Stated problem ::
Copy out all of the material below again word for word, leaving every line as it is.

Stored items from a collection

+ + +

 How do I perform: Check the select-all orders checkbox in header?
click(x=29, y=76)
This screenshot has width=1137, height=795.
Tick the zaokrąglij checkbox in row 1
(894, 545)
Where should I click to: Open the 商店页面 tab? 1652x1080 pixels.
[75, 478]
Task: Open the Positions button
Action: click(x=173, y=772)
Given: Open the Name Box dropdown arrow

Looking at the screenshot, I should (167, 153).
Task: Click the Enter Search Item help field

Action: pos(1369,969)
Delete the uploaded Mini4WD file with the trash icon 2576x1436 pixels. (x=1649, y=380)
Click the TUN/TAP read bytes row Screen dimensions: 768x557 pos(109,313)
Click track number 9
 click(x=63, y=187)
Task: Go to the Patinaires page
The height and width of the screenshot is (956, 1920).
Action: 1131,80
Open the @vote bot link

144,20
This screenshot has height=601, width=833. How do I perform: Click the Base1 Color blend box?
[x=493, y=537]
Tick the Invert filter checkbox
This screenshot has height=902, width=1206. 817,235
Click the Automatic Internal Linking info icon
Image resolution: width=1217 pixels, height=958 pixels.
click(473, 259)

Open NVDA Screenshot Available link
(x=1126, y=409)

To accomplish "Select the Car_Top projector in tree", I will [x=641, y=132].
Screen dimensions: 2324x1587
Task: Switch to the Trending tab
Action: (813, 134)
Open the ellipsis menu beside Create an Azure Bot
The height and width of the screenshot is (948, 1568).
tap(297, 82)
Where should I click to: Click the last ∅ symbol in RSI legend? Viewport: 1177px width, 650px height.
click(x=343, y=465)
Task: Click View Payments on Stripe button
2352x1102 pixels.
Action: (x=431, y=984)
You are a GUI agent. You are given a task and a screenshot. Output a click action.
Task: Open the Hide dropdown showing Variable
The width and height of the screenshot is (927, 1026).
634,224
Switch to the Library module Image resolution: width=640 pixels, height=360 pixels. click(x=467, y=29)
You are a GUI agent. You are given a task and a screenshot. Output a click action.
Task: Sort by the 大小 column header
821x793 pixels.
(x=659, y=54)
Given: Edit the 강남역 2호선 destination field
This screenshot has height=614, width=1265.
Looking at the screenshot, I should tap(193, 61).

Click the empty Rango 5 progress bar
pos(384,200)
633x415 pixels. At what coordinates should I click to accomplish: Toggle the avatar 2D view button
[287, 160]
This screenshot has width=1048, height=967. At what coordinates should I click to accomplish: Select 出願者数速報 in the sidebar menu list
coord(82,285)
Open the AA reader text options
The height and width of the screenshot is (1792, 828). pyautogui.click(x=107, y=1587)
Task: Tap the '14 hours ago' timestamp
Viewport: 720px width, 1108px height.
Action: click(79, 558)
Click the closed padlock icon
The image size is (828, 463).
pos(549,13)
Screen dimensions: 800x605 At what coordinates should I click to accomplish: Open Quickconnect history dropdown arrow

+ + +

Full response ::
 How do I perform: Check the select-all orders checkbox in header?
click(x=29, y=76)
This screenshot has width=1137, height=795.
Tick the zaokrąglij checkbox in row 1
(894, 545)
Where should I click to: Open the 商店页面 tab? 1652x1080 pixels.
[75, 478]
Task: Open the Positions button
Action: click(x=173, y=772)
Given: Open the Name Box dropdown arrow

Looking at the screenshot, I should (167, 153).
Task: Click the Enter Search Item help field

Action: pos(1369,969)
Delete the uploaded Mini4WD file with the trash icon 2576x1436 pixels. (x=1649, y=380)
Click the TUN/TAP read bytes row Screen dimensions: 768x557 pos(109,313)
Click track number 9
 click(x=63, y=187)
Task: Go to the Patinaires page
The height and width of the screenshot is (956, 1920).
Action: 1131,80
Open the @vote bot link

144,20
This screenshot has height=601, width=833. How do I perform: Click the Base1 Color blend box?
[x=493, y=537]
Tick the Invert filter checkbox
This screenshot has height=902, width=1206. 817,235
Click the Automatic Internal Linking info icon
Image resolution: width=1217 pixels, height=958 pixels.
click(473, 259)

Open NVDA Screenshot Available link
(x=1126, y=409)

To accomplish "Select the Car_Top projector in tree", I will [x=641, y=132].
Screen dimensions: 2324x1587
Task: Switch to the Trending tab
Action: (813, 134)
Open the ellipsis menu beside Create an Azure Bot
The height and width of the screenshot is (948, 1568).
tap(297, 82)
Where should I click to: Click the last ∅ symbol in RSI legend? Viewport: 1177px width, 650px height.
click(x=343, y=465)
Task: Click View Payments on Stripe button
2352x1102 pixels.
Action: (x=431, y=984)
You are a GUI agent. You are given a task and a screenshot. Output a click action.
Task: Open the Hide dropdown showing Variable
The width and height of the screenshot is (927, 1026).
634,224
Switch to the Library module Image resolution: width=640 pixels, height=360 pixels. click(x=467, y=29)
You are a GUI agent. You are given a task and a screenshot. Output a click action.
Task: Sort by the 大小 column header
821x793 pixels.
(x=659, y=54)
Given: Edit the 강남역 2호선 destination field
This screenshot has height=614, width=1265.
Looking at the screenshot, I should tap(193, 61).

Click the empty Rango 5 progress bar
pos(384,200)
633x415 pixels. At what coordinates should I click to accomplish: Toggle the avatar 2D view button
[287, 160]
This screenshot has width=1048, height=967. At what coordinates should I click to accomplish: Select 出願者数速報 in the sidebar menu list
coord(82,285)
Open the AA reader text options
The height and width of the screenshot is (1792, 828). pyautogui.click(x=107, y=1587)
Task: Tap the '14 hours ago' timestamp
Viewport: 720px width, 1108px height.
Action: click(79, 558)
Click the closed padlock icon
The image size is (828, 463).
pos(549,13)
Screen dimensions: 800x605 At what coordinates should I click to accomplish: Open Quickconnect history dropdown arrow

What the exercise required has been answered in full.